Selanjutnya banyak yg ragu, bagaimana kebahagiaan dan kelanggengan hidup berumah tangga bisa digapai tanpa cinta pra nikah? Namun fakta sejarah berjuta-juta pasangan langgeng nan bahagia sebelum era pacaran, memupus segala keraguan. Ditambah realita tak terhitung pasangan masa kini yg bahagia dan langgeng dalam pernikahan mereka tanpa pacaran. Jika mereka semuanya bisa, mengapa banyak generasi jaman ini tetap bersikukuh tidak bisa dan tidak mungkin? Inti masalahnya, tiada lain, memang pada telah teracuninya otak, pikiran dan persepsi. Ini yg harus dipulihkan kembali.

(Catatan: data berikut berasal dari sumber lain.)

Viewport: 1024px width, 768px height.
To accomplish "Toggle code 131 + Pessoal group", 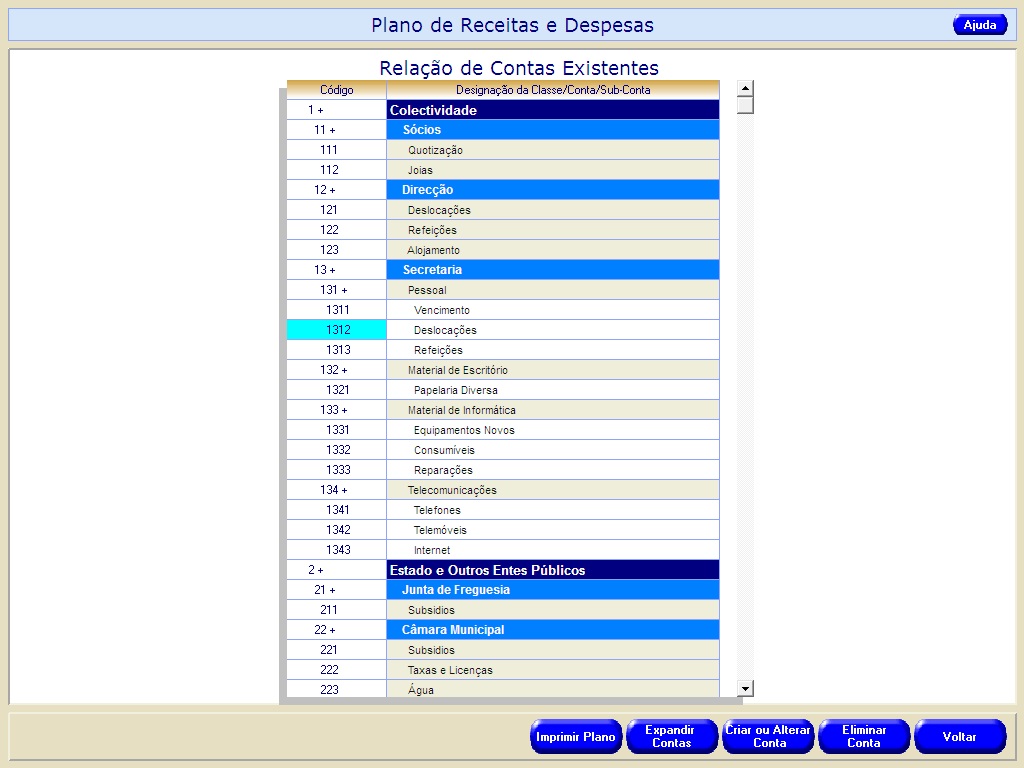I will pos(333,290).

Maka jika ada yg menolak dijodohkan dg dalih tidak bisa nikah tanpa cinta, juga semata gara2 masalah ”keracunan” ini, Termasuk yg telah berjodoh, tapi mengaku tidak bisa mencintai pasangannya. Padahal bisa punya anak sampai 5 bahkan lebih, Yg lain kadhung jatuh cinta katanya, namun tidak berjodoh, dan mengaku tidak bisa lepas dari cinta tak sampai-nya itu......

Nah, untuk semua yg serba ”tidak bisa” itu, hakekatnya bukanlah benar2 ”tidak bisa”, melainkan hanya gara2 ”tidak mau”. Karena terbukti yg mau ternyata bisa. Bisa mencintai pasangan yg dijodohkan. Bisa pula melepas cinta yg tak berjodoh.

Sebagai penutup, banyak yg bilang, cinta ’kan tak bisa dipaksakan? Benar, tapi cinta bisa diwajibkan! Dan itu lebih berkah.

Akhirnya, maaf teman2, bila ada yg tak berkenan. Ini atas rasa tanggung jawab agama, moral, sosial dan bangsa. Wassalam.